Stored records
--*--

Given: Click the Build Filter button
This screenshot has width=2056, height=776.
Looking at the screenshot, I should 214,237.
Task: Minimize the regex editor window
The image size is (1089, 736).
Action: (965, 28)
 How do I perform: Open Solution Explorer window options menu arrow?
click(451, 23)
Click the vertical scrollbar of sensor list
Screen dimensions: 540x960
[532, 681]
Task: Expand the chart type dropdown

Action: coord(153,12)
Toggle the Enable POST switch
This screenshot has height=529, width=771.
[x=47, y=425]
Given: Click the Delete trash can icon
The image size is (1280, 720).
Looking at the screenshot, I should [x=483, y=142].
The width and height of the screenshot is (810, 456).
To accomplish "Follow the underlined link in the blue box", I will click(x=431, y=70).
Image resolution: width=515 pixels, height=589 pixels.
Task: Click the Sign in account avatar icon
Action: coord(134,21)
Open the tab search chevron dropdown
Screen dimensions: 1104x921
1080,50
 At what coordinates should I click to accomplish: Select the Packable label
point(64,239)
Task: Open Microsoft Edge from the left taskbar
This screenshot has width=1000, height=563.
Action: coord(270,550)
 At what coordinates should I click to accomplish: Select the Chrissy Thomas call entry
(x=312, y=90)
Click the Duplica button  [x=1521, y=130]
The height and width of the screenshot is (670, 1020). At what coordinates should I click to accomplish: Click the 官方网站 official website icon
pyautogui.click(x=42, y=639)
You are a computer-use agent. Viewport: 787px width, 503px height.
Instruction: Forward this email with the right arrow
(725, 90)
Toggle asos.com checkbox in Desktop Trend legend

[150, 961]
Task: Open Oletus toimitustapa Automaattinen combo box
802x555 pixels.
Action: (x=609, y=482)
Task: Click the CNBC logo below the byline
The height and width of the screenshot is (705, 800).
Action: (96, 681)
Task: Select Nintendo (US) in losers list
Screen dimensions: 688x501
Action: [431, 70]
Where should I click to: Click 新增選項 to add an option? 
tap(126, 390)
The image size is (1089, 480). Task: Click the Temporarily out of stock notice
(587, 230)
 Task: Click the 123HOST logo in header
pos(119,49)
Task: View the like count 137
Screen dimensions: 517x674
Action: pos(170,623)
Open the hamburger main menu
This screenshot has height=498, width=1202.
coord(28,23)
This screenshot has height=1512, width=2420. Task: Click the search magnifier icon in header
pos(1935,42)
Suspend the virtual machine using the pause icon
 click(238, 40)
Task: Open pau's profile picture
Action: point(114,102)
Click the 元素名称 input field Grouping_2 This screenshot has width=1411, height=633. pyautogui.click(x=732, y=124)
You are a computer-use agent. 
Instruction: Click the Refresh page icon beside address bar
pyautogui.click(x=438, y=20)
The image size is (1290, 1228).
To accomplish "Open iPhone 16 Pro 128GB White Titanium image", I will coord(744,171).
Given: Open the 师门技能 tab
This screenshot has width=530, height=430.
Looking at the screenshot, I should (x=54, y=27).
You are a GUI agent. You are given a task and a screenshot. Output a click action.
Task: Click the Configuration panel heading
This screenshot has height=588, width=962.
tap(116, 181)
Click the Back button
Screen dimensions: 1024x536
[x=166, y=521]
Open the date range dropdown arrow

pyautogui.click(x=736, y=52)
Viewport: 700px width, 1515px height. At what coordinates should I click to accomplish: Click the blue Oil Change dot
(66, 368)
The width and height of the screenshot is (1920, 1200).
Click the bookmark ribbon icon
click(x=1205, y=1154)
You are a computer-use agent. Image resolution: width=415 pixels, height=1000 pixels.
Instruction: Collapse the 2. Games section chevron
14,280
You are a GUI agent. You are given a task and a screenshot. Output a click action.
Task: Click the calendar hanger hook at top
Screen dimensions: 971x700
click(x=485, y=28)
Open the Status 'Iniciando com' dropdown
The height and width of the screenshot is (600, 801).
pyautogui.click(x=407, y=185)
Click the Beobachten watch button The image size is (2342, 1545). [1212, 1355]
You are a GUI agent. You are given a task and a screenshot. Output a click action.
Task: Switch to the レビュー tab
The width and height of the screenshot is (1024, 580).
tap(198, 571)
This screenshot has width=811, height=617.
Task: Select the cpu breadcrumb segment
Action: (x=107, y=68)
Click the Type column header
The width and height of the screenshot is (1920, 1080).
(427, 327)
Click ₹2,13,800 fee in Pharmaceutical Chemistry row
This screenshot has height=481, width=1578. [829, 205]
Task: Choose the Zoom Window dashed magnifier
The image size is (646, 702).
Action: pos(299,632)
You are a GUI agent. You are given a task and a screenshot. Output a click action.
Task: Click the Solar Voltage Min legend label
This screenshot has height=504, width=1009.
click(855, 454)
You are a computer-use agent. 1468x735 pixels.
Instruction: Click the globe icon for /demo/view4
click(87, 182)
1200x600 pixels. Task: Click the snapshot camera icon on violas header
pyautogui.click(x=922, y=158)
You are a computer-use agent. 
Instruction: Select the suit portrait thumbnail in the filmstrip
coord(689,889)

--*--

TASK INSTRUCTIONS
Using the records above, copy every line that has the word "button" in it.

YOUR RESPONSE
Given: Click the Build Filter button
Click the Duplica button  [x=1521, y=130]
Click the Back button
Click the Beobachten watch button The image size is (2342, 1545). [1212, 1355]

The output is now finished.